The world isn’t ready yet for autonomous driving, evidenced by Volvo’s slowdown on its “Drive Me” program planned in Sweden.
It was supposed to begin in late 2017 as Volvo pushed to be the first traditional automaker to showcase a significant autonomous program, but it is pushing until 2021its plan to deliver 100 self-driving cars to 100 Swedish people.
Autonomous driving may not be ready for the regular day-to-day world, but that’s not impeding automakers and cities from working to- gether to test future plans on private grounds. According to Bloomberg Philanthropies and the Aspen Institute, 47 cities around the globe are testing or have committed to autonomous pilot programs with 38 of them beginning projects within 2017.
Developing the technology hasn’t been the problem with an abundance of semi-autonomous aids already in existence.
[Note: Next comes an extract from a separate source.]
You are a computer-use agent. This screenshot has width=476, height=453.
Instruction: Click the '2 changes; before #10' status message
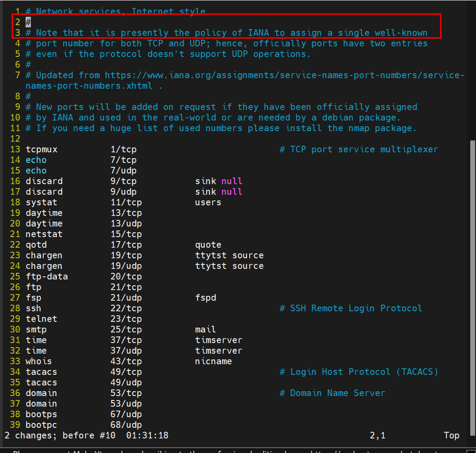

The concern comes down to safety and regulations — an area clouded in mystery. Who would be at fault in a car accident: the driver or the automaker?
“It’s not just vehicle-to-vehicle communication that has to exist, but vehicle-to-infrastructure communication that needs a lot of attention, and this is currently being restricted by national and provincial legislation,” explains Barrie Kirk, executive director of the Canadian Automated Vehicles Centre of Excellence.
“Nobody is going to flick a light switch for fully autonomous cars to launch,” Kirk says. “It will be a gradual rollout with low-speed electric autonomous taxis coming out first in urban/downtown areas, and by middecade we will start to see a business or personal extension of that.”
The billions of research and development dollars being spent on advancements in autonomous technology are at a frenzied pace. At this rate, fully autonomous vehicles could be ready and functional by 2020 or 2021, but more likely will be held back from being the next big mobility service due to city and infrastructure challenges.
Once those are addressed, the auto industry will face a world of disruption to its existing model with automakers pushing out less vehicles and placing more emphasis on technology and connectivity.